2d images in 3D space.

It would be nice if Apple were to release more and more creative apps. 3D Modelling/animating needs a bit of a boost on the ole Macintoosh.

They already have. Shake and Motion. DVD Studio also can do a sort of program animation.
post #29 of 32
It's all "real 3D" but projected in such a way it looks like 2D, especially Core Graphics.
post #30 of 32
Quote:
Originally Posted by melgross View Post

They already have. Shake and Motion.
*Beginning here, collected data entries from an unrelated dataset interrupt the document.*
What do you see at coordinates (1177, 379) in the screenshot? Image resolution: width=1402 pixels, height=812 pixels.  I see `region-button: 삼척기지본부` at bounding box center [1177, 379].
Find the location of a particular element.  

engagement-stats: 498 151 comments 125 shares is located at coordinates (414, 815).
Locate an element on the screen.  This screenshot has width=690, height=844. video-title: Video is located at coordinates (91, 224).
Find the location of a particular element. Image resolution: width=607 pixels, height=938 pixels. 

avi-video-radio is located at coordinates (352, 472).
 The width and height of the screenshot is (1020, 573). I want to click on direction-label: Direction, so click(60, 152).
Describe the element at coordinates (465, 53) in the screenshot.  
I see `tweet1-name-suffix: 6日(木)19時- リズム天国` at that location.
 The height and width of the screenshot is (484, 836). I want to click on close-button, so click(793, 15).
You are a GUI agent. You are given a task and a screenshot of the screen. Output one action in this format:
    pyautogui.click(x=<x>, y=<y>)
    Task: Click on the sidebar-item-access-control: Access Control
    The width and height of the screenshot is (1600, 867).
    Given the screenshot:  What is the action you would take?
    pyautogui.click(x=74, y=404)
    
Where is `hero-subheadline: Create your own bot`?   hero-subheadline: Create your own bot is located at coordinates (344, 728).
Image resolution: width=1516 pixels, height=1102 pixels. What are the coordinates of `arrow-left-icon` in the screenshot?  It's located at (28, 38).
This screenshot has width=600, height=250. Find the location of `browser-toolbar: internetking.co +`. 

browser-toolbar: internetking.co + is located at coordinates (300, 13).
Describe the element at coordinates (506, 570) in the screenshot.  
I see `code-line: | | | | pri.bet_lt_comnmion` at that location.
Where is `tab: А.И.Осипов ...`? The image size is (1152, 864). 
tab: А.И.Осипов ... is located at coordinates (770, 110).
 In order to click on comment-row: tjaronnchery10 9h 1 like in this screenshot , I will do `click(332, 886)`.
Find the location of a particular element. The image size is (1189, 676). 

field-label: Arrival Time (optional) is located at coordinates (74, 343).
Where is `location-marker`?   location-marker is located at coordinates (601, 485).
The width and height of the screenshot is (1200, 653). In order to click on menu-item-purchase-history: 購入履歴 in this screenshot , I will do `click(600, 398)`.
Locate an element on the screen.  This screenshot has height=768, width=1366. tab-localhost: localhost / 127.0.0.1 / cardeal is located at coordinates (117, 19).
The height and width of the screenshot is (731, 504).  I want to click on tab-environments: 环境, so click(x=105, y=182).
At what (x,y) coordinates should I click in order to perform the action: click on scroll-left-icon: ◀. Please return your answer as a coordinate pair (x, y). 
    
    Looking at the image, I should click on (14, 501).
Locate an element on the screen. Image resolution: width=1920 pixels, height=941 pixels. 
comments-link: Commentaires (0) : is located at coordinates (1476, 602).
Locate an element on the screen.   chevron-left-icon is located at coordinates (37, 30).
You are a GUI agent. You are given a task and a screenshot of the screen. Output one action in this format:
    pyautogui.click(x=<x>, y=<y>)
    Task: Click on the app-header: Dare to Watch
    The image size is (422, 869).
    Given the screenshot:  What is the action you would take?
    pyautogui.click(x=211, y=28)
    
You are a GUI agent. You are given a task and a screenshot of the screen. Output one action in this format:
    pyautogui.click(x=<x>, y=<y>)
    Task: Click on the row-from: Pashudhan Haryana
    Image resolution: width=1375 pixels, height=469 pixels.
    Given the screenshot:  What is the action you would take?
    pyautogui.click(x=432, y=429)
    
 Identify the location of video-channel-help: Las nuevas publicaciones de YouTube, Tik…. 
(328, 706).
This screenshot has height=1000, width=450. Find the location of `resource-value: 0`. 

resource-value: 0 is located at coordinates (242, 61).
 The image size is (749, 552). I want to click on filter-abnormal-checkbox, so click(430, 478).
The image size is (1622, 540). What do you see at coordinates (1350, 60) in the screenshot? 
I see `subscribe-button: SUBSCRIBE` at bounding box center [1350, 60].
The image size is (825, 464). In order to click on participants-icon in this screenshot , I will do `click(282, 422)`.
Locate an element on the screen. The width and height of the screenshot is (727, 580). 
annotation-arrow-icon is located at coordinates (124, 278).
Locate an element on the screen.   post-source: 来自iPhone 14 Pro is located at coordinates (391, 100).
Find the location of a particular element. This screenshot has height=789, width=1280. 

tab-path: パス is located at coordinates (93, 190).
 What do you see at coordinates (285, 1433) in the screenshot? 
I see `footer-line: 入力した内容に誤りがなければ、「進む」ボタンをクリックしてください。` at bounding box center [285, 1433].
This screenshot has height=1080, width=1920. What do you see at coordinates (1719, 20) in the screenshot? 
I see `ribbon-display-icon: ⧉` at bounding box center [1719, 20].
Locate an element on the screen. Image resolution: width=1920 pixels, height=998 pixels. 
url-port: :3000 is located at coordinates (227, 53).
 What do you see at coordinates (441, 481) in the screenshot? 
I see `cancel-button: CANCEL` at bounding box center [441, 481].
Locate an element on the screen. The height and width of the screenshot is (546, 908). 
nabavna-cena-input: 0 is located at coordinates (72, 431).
DVD Studio also can do a sort of program animation.

That's great for the film industry, but for the traditional Engineering Industries having a CAD/CAM/NURBS Environment that builds upon Leopard with licensed Autodesk file format support, PRO/E, Catia and a few others would make OS X able to get into countless industries.
post #31 of 32
Quote:
Originally Posted by mdriftmeyer View Post

That's great for the film industry, but for the traditional Engineering Industries having a CAD/CAM/NURBS Environment that builds upon Leopard with licensed Autodesk file format support, PRO/E, Catia and a few others would make OS X able to get into countless industries.

Sure, that's a different enviornment. I used to use Bentley CAD. Too bad it's gone.
post #32 of 32
Just when I thought I had a good reason to upgrade to Leopard... :-(

"Though we saw gains on the Mac Pro with the Radeon X1900 XT, we saw no gains on our MacBook Pro 17" Core Duo with the X1600 Mobility."